О, сколько здесь солнца! Горит, пламенеет
Безоблачный свод, — ослепителен он!
А там, в отдаленье, то море синеет;
Там, глубже, чем небо, другой небосклон
Застыл, беспредельный, и густо) темнеет.
(«В Провансе»).
А позади встает изгибами вершины
Далекая гора, теряясь в облаках,
Как завершение взволнованной долины,
Успокоение нашедшей в небесах.
В других стихотворениях) этой категории он смотрит на страдание человека, как на школу, дающую знанье, на страдания человечества, как на долгую работу для будущего счастья. Думая о вечных трудовых усилиях людей, он описывает цветок агав — алоэ, вырастающий во всей красе, нежданно, из темной, грубой и огромной листвы. Подобно ему, должны найти себе осуществление лучшие мечты человечества:
"О, человечество! веками
Пригвождено к нагой скале,
Ты, втайне, бредишь небесами,
Ты все тоскуешь на земле.
………………………………
Ты ждешь, с любовью молчаливой
Скопляя соки на земле;
Но идеал твой горделивый —
Ведь он взовьется в вышине?
Да! Мы согнулись над землею,
Но для тебя — цветок мечты!
Чтоб мог раскрыться ты с зарею
Во всем сиянье красоты!
Таково, в самых общих чертах, содержание стихотворных произведений Гюйо, гармонически замыкающих в поэтическом синтезе круг его философских трудов. Интересные сами по себе, они приобретают особое значение для русского читателя тем, что в отдельных звеньях их цепи часто звучат те же выстраданные мысли, те же наболевшие вопросы, которые встречаются во многих стихотворениях Пушкина, Тютчева, Некрасова и, в особенности, Лермонтова.

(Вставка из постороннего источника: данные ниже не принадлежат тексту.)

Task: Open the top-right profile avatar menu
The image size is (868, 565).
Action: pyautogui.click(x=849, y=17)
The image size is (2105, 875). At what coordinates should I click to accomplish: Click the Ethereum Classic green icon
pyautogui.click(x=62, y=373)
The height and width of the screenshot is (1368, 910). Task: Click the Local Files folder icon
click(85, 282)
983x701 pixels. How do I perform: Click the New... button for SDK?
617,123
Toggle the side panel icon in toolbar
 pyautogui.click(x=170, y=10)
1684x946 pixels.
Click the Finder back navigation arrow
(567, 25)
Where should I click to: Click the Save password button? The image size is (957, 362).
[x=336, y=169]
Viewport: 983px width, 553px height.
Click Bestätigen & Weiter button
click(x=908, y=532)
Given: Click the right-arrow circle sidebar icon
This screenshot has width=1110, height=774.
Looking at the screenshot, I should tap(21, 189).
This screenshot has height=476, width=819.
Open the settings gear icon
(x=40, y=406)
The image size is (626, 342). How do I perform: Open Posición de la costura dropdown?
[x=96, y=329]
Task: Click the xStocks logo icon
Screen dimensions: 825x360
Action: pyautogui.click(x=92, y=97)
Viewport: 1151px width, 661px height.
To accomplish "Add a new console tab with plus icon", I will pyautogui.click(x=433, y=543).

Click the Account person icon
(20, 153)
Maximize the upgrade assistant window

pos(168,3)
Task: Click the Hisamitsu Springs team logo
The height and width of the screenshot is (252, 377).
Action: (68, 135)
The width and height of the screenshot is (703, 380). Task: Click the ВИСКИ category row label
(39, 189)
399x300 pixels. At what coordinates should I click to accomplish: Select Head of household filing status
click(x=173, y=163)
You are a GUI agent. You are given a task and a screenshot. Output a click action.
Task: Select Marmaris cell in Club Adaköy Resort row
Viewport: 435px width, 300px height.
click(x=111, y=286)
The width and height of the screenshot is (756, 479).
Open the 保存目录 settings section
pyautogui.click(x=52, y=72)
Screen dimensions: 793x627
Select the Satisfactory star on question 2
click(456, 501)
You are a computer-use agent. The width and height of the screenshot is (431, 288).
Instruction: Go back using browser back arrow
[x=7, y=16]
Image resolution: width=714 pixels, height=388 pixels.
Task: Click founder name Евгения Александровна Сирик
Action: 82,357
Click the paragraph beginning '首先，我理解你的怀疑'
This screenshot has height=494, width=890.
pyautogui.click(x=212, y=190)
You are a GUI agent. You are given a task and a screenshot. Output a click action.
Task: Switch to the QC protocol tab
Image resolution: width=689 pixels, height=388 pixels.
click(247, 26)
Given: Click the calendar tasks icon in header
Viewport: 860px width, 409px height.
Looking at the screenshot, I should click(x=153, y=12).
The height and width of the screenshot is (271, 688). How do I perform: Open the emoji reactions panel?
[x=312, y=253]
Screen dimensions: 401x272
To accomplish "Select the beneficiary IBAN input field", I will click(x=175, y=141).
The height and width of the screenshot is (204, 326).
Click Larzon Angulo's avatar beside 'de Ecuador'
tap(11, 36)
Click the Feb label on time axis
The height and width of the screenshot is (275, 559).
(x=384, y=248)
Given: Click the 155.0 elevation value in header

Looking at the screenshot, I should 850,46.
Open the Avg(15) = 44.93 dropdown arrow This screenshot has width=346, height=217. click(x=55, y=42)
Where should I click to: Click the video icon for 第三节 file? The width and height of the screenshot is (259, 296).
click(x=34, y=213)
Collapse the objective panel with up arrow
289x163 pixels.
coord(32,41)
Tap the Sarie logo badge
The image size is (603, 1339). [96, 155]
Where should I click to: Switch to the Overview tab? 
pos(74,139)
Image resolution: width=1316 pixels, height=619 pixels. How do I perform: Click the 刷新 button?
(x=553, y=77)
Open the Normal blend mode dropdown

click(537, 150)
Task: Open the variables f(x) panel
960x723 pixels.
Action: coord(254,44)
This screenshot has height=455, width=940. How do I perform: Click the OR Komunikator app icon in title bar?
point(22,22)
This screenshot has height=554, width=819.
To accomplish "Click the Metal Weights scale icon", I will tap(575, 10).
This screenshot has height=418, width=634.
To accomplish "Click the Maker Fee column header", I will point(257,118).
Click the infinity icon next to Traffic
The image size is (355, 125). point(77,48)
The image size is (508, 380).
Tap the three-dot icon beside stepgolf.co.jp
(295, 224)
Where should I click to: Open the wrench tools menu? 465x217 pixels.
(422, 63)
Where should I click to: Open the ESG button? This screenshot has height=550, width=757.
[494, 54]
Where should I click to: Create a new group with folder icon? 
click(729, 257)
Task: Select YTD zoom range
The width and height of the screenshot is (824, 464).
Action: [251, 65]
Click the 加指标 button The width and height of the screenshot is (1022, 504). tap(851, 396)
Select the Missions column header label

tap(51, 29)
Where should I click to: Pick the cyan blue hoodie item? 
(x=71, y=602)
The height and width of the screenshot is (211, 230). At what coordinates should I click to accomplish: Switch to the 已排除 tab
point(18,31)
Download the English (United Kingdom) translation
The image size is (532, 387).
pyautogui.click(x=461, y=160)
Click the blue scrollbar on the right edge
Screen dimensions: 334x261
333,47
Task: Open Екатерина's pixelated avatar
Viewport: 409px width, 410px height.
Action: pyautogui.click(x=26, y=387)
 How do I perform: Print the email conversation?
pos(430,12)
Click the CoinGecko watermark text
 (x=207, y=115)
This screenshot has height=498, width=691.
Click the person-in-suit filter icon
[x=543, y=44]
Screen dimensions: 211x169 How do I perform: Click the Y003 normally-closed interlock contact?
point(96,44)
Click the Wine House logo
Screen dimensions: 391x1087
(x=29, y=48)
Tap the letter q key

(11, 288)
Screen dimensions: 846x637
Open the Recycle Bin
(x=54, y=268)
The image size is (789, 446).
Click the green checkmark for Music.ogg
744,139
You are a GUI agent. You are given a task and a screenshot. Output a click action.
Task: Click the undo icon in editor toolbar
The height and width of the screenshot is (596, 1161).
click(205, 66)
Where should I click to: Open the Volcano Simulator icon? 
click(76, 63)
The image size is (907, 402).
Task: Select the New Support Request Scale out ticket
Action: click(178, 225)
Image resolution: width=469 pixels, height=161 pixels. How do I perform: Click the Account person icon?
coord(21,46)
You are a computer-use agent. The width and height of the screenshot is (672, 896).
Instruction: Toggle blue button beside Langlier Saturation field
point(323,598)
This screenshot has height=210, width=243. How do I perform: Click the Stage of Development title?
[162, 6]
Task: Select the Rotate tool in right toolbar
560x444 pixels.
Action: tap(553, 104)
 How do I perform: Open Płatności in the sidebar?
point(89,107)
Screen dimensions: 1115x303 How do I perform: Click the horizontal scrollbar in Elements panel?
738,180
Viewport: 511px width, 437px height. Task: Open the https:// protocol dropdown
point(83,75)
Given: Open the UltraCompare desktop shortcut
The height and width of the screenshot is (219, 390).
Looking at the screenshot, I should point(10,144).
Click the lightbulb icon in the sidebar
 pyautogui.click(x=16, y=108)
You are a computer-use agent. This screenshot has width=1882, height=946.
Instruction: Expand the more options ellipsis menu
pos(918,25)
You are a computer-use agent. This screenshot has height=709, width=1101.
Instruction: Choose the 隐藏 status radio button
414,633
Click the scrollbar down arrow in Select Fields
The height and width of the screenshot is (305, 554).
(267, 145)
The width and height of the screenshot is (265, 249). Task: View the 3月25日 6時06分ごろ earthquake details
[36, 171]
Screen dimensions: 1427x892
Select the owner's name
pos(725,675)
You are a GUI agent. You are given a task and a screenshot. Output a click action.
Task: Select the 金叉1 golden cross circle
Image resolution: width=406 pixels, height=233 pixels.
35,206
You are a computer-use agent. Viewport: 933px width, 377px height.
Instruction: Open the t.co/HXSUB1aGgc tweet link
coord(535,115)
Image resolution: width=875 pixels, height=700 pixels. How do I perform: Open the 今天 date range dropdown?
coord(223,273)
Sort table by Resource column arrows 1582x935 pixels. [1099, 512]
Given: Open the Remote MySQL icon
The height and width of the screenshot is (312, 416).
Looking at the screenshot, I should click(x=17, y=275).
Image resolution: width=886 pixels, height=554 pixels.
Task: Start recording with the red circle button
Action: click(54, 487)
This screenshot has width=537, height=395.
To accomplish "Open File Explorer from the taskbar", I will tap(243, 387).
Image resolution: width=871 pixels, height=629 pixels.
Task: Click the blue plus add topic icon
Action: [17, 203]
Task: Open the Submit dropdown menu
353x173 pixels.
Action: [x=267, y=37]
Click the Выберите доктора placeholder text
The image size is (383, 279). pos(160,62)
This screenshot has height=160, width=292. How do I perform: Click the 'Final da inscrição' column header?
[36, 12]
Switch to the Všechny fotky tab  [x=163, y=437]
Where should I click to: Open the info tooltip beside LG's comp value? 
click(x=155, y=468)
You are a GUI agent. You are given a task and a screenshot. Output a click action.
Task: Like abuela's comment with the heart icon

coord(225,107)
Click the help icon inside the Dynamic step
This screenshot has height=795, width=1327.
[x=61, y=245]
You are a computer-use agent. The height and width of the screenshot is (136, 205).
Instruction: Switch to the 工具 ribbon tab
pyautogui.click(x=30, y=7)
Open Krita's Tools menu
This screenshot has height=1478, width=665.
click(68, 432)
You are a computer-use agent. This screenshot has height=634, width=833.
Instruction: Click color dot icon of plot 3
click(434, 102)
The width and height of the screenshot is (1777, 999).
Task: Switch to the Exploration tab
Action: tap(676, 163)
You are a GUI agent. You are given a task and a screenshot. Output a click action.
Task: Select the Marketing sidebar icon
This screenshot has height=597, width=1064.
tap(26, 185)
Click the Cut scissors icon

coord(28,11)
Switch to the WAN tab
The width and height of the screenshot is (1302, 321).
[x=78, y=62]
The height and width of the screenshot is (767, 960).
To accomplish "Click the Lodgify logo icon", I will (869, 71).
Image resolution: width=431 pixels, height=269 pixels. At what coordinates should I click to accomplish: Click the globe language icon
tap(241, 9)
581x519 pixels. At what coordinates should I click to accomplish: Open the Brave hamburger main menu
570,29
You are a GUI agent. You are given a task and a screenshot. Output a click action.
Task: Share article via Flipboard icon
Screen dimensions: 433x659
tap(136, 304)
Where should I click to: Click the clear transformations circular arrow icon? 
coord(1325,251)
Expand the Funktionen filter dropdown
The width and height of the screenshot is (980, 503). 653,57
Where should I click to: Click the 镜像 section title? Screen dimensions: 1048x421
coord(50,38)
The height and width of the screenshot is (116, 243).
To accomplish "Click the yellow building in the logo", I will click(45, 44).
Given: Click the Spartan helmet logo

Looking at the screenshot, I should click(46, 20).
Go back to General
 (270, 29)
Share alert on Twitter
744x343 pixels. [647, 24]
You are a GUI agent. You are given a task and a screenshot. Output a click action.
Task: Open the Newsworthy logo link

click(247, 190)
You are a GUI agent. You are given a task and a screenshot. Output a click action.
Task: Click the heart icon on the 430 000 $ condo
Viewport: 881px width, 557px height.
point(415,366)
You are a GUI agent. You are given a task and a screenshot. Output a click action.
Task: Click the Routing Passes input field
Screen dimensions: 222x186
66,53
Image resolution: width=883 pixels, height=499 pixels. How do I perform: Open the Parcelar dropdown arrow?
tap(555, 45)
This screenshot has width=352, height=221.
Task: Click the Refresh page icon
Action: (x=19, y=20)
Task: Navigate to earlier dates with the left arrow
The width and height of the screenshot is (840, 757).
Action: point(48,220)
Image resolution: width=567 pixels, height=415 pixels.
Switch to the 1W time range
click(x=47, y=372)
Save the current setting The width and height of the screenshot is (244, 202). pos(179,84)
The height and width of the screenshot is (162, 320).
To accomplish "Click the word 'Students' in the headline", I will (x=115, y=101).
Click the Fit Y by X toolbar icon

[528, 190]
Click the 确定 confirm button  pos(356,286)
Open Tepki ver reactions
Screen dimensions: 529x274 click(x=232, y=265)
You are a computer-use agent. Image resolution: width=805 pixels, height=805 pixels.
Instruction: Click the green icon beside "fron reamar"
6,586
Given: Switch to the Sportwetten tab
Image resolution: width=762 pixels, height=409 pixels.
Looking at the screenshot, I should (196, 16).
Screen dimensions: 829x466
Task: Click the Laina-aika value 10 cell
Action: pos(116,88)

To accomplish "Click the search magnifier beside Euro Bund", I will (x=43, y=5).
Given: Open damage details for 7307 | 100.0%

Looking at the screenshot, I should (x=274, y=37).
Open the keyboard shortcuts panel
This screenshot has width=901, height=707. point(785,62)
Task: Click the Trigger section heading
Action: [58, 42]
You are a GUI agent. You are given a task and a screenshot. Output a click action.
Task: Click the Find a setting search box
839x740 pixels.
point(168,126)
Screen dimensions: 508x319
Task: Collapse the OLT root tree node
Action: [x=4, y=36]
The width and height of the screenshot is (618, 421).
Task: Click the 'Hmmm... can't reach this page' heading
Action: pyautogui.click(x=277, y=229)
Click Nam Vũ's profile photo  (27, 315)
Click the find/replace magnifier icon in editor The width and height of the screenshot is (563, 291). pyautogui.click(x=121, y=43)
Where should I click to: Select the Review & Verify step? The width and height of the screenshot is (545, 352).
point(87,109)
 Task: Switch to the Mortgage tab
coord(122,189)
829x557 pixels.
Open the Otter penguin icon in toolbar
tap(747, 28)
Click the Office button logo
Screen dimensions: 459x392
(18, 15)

Поэтому, ответ на первые из поставленных выше вопросов должен быть, по моему мнению, утвердительный. Г. Тхоржевский ознакомил русскую читающую публику с достойною внимания и содержательною книгою, появление которой на нашем языке можно приветствовать, как новый повод к серьезному и вдумчивому мышлению и к художественному наслаждению.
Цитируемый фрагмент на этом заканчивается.